Regular readers may know that I have a serious plant addiction. I spend hours in my greenhouse in both winter and summer. Whole evenings are spent watering, potting up, reorganising, insect-eradicating. To fund this wholesome hobby from time to time I sell excess seedlings, cuttings from larger plants and so on. What I raise from this I plough (ha!) back into it. If I can buy ten seeds and sell a few of the resultant seedlings such that the remaining plants are "free", well it doesn't get much better than that. Many plants grow from stem cuttings - simply cut off a few bits and root them in water or soil. A few quid here, a few quid there, and I might then be able to buy something different that in my tiny tiny mind hasn't cost anything. I never turn a profit of course, that would be ridiculous and mean I haven't bought nearly enough plants and seeds, however this year I have managed to recoup close to 50% of what I've spent which has been a big help.

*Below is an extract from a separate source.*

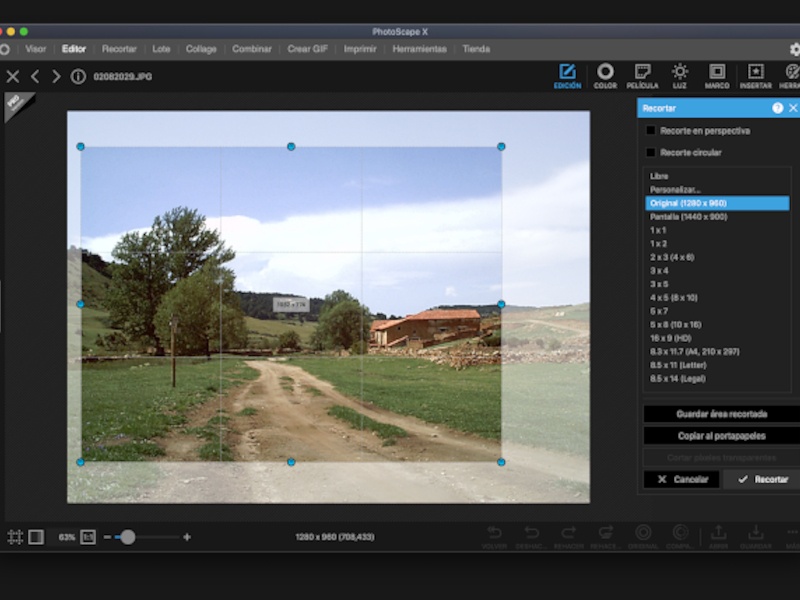Open help for the Recortar panel
Screen dimensions: 800x600
tap(777, 108)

The hidden cost is of course time. Plants are not easy things to send, they are easily crushed, if shaken about stems can snap, cold weather might be a problem, as indeed is hot weather. Preparing plants for posting takes ages. This morning was a case in point - overnight somebody bought four small cuttings, so before I went to work I dutifully took the fresh cuttings and spent about ten minutes carefully wrapping them up, sealing the parcel up and sorting out the address label. Later on I went to the Post Office which by some miracle wasn't actually that busy. Nonetheless it took five minutes of queuing until I reached the counter. And it was here that I encountered the problem - my parcel was a little bit too thick to get through that slot thing they use. "Nooooo don't force it!" I pleaded with the teller who was doing his best to squeeze it through. I forked out £2.95 instead of £1.26 and idly wondered what I'd charged the buyer for postage.
£1.40. Oh dear.
Mostly I sell plants on Ebay. These particular cuttings had sold for £2.25, a bargain if I don't say so myself, and I had even thrown in an extra one. You can probably see where this is headed. I'd been paid £3.65 and £2.95 of that had gone straight to the Post Office leaving me with 70p. Hardly worth the effort really. But..... Ebay is a business and charges you 10% of everything you sell, including on the postage. My 70p had just become 33p. Great, really glad I bothered. Hang on, Paypal want a cut too. What do they charge I mused? Back at my desk I found out. A flat fee of 20p plus 3.4%. The flat fee left me with 13p, that was easy, but what is 3.4% of £3.65. Any guesses? The clue is in my blog title.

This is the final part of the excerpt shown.